• [Brief] Count the lines in the material below that contain the string "resolution". Give only the number.

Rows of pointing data
::::

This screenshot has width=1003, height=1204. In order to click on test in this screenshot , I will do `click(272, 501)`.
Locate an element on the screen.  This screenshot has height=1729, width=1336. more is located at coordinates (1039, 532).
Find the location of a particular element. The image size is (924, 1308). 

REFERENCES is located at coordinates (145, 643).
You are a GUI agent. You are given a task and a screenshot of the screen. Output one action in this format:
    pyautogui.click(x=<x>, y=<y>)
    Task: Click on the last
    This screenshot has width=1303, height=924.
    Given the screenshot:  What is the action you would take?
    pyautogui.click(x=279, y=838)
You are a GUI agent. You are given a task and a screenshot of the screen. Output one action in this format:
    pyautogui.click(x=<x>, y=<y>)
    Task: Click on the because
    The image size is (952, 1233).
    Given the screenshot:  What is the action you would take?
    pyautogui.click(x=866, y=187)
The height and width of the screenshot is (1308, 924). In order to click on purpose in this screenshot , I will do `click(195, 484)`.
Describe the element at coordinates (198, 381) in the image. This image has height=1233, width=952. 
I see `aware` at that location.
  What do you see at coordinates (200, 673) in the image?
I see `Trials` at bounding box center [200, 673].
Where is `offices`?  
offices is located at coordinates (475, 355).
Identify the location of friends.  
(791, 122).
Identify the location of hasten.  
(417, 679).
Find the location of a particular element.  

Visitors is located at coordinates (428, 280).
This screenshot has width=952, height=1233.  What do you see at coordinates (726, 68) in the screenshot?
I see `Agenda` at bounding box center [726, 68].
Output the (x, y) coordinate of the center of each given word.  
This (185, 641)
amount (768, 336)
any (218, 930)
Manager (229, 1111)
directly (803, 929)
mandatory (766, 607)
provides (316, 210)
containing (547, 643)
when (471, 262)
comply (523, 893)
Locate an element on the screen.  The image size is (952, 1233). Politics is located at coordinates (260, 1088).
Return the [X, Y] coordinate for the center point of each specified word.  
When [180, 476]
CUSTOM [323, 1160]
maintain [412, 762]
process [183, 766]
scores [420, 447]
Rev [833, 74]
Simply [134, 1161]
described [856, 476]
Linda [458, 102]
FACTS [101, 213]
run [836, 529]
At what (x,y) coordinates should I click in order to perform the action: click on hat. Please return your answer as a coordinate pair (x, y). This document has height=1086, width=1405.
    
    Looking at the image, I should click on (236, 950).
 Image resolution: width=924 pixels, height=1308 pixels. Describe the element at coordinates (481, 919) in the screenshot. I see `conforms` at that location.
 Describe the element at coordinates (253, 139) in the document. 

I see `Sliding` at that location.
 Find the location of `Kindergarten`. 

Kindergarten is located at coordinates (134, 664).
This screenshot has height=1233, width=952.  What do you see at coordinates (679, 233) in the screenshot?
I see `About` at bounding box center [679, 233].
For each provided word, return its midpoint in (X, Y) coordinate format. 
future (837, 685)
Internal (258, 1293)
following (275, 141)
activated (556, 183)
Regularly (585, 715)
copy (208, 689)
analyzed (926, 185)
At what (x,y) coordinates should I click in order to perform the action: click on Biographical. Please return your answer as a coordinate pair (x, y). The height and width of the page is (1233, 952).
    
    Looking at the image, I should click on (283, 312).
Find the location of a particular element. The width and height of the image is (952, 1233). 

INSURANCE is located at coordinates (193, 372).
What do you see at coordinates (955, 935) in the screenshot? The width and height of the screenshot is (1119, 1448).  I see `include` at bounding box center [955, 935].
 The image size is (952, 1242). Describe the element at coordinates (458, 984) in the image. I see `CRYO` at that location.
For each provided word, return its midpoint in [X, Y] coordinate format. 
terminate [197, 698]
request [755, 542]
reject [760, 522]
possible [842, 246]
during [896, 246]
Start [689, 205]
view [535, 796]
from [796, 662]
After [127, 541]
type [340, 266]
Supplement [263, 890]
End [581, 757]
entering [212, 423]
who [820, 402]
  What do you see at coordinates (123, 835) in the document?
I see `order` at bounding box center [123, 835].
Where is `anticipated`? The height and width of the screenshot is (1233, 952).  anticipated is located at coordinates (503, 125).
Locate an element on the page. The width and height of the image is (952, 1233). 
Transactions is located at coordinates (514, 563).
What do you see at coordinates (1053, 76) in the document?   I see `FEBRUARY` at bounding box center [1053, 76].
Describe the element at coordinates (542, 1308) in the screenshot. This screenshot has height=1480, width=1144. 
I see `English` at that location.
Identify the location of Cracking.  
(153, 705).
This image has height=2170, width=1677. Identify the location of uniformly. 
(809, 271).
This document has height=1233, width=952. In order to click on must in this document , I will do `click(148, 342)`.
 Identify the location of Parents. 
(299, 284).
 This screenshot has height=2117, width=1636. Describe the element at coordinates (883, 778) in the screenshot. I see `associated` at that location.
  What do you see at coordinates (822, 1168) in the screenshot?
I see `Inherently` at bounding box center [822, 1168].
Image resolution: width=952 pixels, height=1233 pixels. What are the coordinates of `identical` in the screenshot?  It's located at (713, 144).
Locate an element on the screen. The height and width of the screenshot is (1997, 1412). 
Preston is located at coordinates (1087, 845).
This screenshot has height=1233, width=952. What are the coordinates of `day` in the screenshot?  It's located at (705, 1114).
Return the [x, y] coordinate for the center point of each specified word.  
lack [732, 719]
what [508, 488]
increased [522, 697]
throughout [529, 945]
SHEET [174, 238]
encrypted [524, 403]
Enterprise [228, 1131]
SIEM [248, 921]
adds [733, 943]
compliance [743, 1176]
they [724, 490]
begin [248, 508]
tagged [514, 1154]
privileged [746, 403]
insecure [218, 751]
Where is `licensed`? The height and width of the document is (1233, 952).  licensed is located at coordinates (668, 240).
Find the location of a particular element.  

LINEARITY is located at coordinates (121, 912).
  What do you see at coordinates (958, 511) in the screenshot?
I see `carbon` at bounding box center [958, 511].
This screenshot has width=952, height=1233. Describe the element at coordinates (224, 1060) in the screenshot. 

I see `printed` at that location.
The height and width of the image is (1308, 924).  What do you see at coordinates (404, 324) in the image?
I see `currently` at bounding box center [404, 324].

::::

• [Full answer] 2